Examine the rods for cracks and stress marks. Closely examine the eyes for chips or cuts that could cause line to snag, rub or break. Do not place hooks on the eyes or they will eventually create cracks that will cut line as it passes through.
I get tackle ready in chronological order when certain species are fished… starting with tautog, striped bass, blue fish, fluke, tuna, etc. I then go through tautog rigs first, then the striped bass, etc. Make sure you have enough rigs to fish the species. Hooks should be clean and sharp (no rust), and strong enough for the size fish you are going after. Often hooks that come with lures are not quality hooks so I replace them with stronger hooks.
Use wire leaders for blue fish and monofilament or fluorocarbon for striped bass. Blues won’t bite though the wire and striped bass will find it harder to see the monofilament or fluorocarbon leaders. Make sure leaders have no nicks or stress marks from fish pulling. If they do, replace them. I switched most of my hooks to circle hooks, I did this so I can safely catch and release undersized or unwanted fish (particularly striped bass). Circle hooks are designed to hook the fish at the corner of the mouth and not down in the belly. All hooks should be sharp and rust free. Ken at Ray’s Bait recommends VMC hooks as they do not rust and come in all types and sizes.
Opening Day for freshwater season
Opening day is Saturday, April 9, 6:00 a.m. for salmon, trout and charr. Get you gear ready. Licenses are required for anglers fifteen (15) years of age and older. You can purchase a fishing license at city and town halls as well as at license agents. Visit the Department of Environmental Management’s web site for a list of agents, a list of trout waters that have been stocked, “Kids Only” ponds and much more at http://www.dem.ri.gov/ .

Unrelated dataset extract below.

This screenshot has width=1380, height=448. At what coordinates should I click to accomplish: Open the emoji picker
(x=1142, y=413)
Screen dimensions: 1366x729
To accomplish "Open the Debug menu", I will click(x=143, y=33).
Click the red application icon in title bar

First annual recreational fishing tournament out of the Port of New Bedford
The first annual recreational fishing tournament to be held out of the port city of New Bedford is scheduled for June 17-18, 2011, with Pope’s Island Marina serving as home base. Proceeds from the charity tournament, called Fishing for a Cause, will benefit the Schwartz Center for Children. Complimentary boat slips will be provided on a first-come, first served basis and early registration is encouraged. Registration deadline is June 1, 2011. For more information visit www.schwartzcenter.org/fish-on.
Shallow Water Striper University is March 25, 26, and 27 at the Sheraton Airport Motor Inn, Warwick, RI. This weekend long event features some of the best local professionals who make their living catching big striped bass. Registration for this event is $89. for the entire weekend. There will also be charter trip give-a-ways, raffles, prizes, and more. Contact Debbie Wood at Wood Boat & Motor, 401-739-4040 or visit http://www.shallowwaterstripers.com/ .

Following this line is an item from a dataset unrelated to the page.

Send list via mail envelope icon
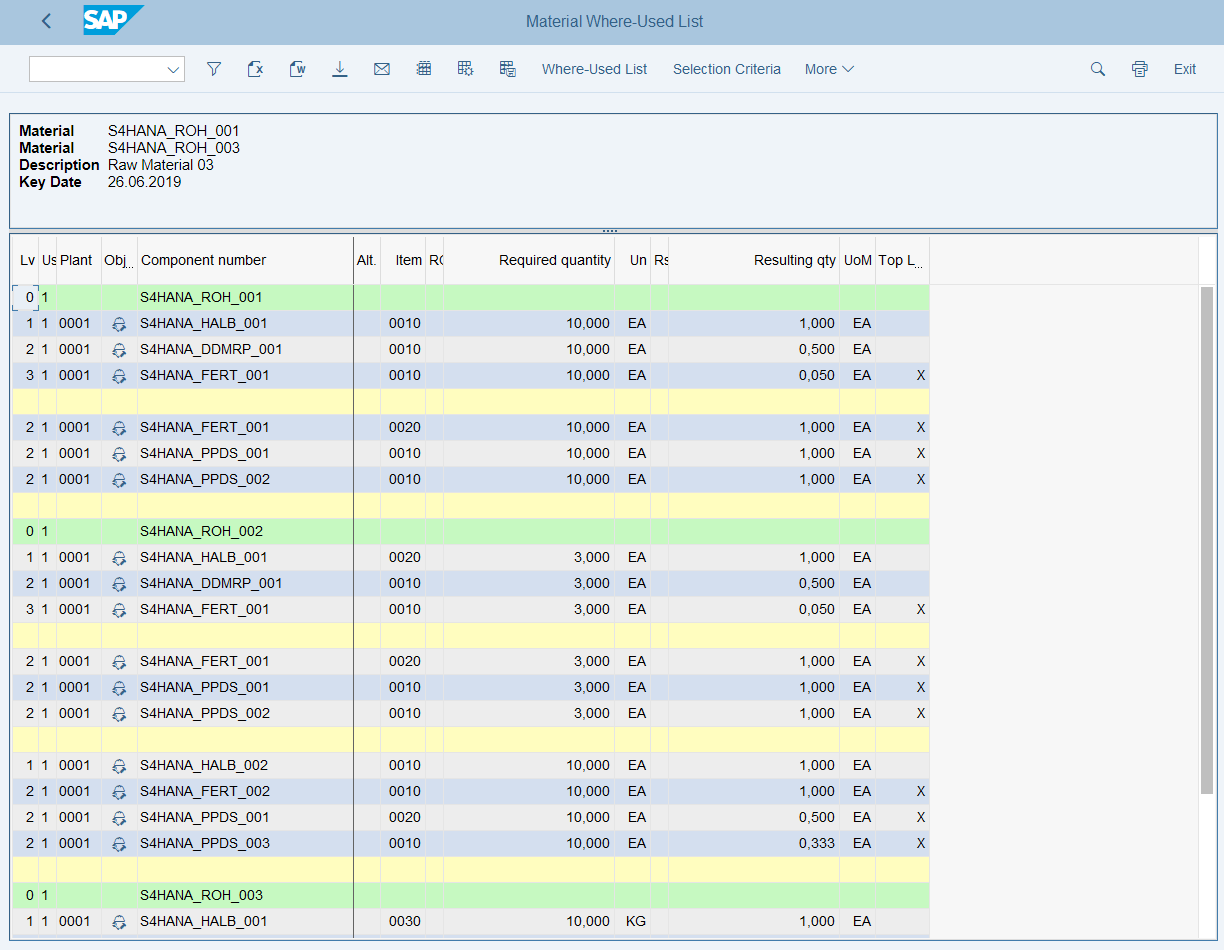Screen dimensions: 1224x950 pos(381,69)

Shark fishing and DEM Law Enforcement featured at RISAA Seminar Monday
Captain Mike Pierdinock of CPF Charters will speak on shark fishing and his great adventure of tagging a 16 foot great white shark last year that was captured in a 20 minute video. Also the Rhode Island DEM Division of Law Enforcement will speak on the duties and mission of environmental police. Rhode Island Saltwater Anglers Association (RISAA) members can bring a guest to this meeting at no charge. Non-member donation is $10. The seminar is Monday, March 28, 7:00 p.m. at the West Valley Inn, West Warwick. Food served 5:30 to 6:30 p.m.